By Marcia Moore
The Daily Item
MIDDLEBURG — Update from 12:30 today:
The mother of one of the defendents in the Donald Seebold murder trial testifed Tuesday morning her other son - who testified last week that he helped move Seebold's unconscious body - could not have transported the body in his pickup truck because he was in bed after drinking too much at the party.
Jean Gotshall, the mother of defendent Robert Reich and his half-brother Kurt Gotshall, was one of several witnesses to testify Tuesday who said there was no confrontation or fight involving Seebold.
Kurt Gotshall testified last week that, along with two others including Reich, he moved a battered Seebold from the scene in the back of his truck. His mother said Tuesday her son drank so much that he vomited, she put him to bed at 9:30 p.m. and she took the keys to his truck. Jean Gotshall said Kurt and his truck never left her house, which is next door to the property where the party was.
A defense witness in the Donald E. Seebold III homicide trial testified Monday in Snyder County Court that an early suspect who was later cleared in Seebold’s July 1997 beating death admitted he was involved in a “fight that got out hand.”
Troy Delong testified that persistent rumors about his friend Tim Steffen’s alleged involvement in Seebold’s death prompted him to ask whether the rumors were true and Steffen broke down in tears as he replied, “It was a fight that got out of hand. I never intended it to go that far.”
Steffen and another early suspect, Brian Swartzlander, were eventually cleared of any involvement in Seebold’s death after police determined they hadn’t attended a party where Seebold, 21, of New Berlin, was fatally beaten.

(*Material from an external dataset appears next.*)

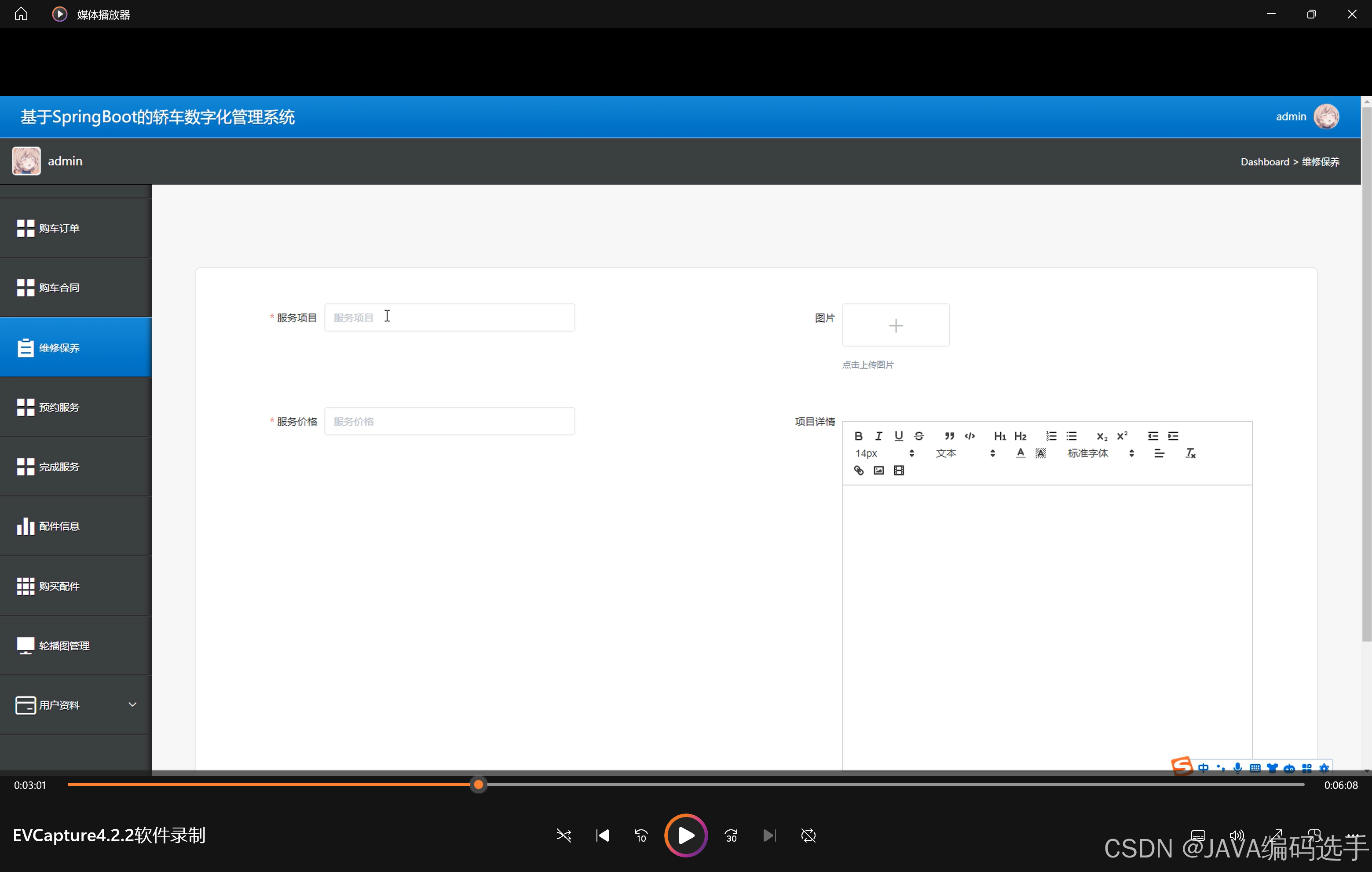Toggle shuffle mode in the media player
Screen dimensions: 1372x872
pyautogui.click(x=563, y=836)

The investigation took a turn in late summer 2005 when Beth Gotshall informed police that Seebold was beaten up while attending a birthday party for Robert L. Reich in Port Ann on July 12, 1997, after he put his arm around Aucker’s then-girlfriend, now wife, Sheila Liddington Aucker. Gotshall implicated Reich and Aucker in the fatal beating.
It took numerous other witnesses to come forward and several more years before District Attorney Michael Piecuch took the case to a statewide jury which recommended homicide, conspiracy and perjury charges be filed against Reich, 37, and Aucker, 39, both of Beavertown, and Ryan C. Sprenkel, 37, of Middleburg.
The trio was arrested last year and are being tried together. Each is being defended by separate attorneys.
Piecuch rested his case Friday after calling 16 witnesses, several of whom described seeing one or all the defendants in a fight with Seebold at the party.
Keith Buss testified last week that he saw Reich urinate on Seebold as he lay on the ground. On Monday, Senior Judge Louise O. Knight told the jury that urine was detected on the back and shoulder of Seebold’s shirt, but it could not be linked to any individual.
Before the trial began, Knight established that each defendant would present his case in alphabetical order
Aucker’s defense attorney, Michael Rudinski, said there was no fight at the party and Seebold was most likely assaulted somewhere else after encountering Steffen with whom he had argued over a woman.
Corinna Sprenkel, no relation to Ryan Sprenkel, testified that she had relationships with both Steffen and Seebold at different times and didn’t recall them ever getting into a physical disagreement.
Party attendees Heather Aucker, Chris Aucker’s former sister-in-law, Wendi Krouse and Stacey Dorman said there was no fight at the party.
Dorman said she was at the party briefly and recalled seeing Swartzlander there. A Mifflin County probation officer and treatment court coordinator, Dorman testified that she was interviewed five times by state police who challenged her recollection.
“I felt uncomfortable,” she said. “I felt they didn’t believe me, that I wasn’t sharing everything I knew.”
Sprenkel’s former wife, Brandi Baumgardner, said Steffen wasn’t with her the night of the party and that she didn’t believe him when he later denied killing Seebold.
Under questioning by the prosecutor, Delong testified that his friendship with Steffen ended in 1998 when he began dating Baumgardner following their separation.
Defense attorney James Best, who is representing Reich, along with co-counsel Rachel Wiest Benner, made his opening statement to the jury Monday afternoon after Rudinski notified the court that his remaining witnesses wouldn’t be available until today.
Best said Reich had nothing to do with Seebold’s death and the man with the clearest motive in the case is Steffen.
“Donnie Seebold deserves justice,” he told the jury. “But convicting the wrong guy for his murder is not justice.”
Best added that it “defies common sense” that dozens of people who attended the party, including neighbors and casual acquaintances, would stay quiet about a fatal fight taking place, if it had occurred, or that Reich would participate in the killing of a friend over a minor flirtation with another friend’s girlfriend.
He also called into question the credibility of prosecution witnesses such as Kurt and Beth Gotshall, who admittedly changed their stories over the years.
The defense case is scheduled to resume this morning. Sprenkel’s attorney, Edward “E.J.” Rymsza, is expected to call witnesses later this week.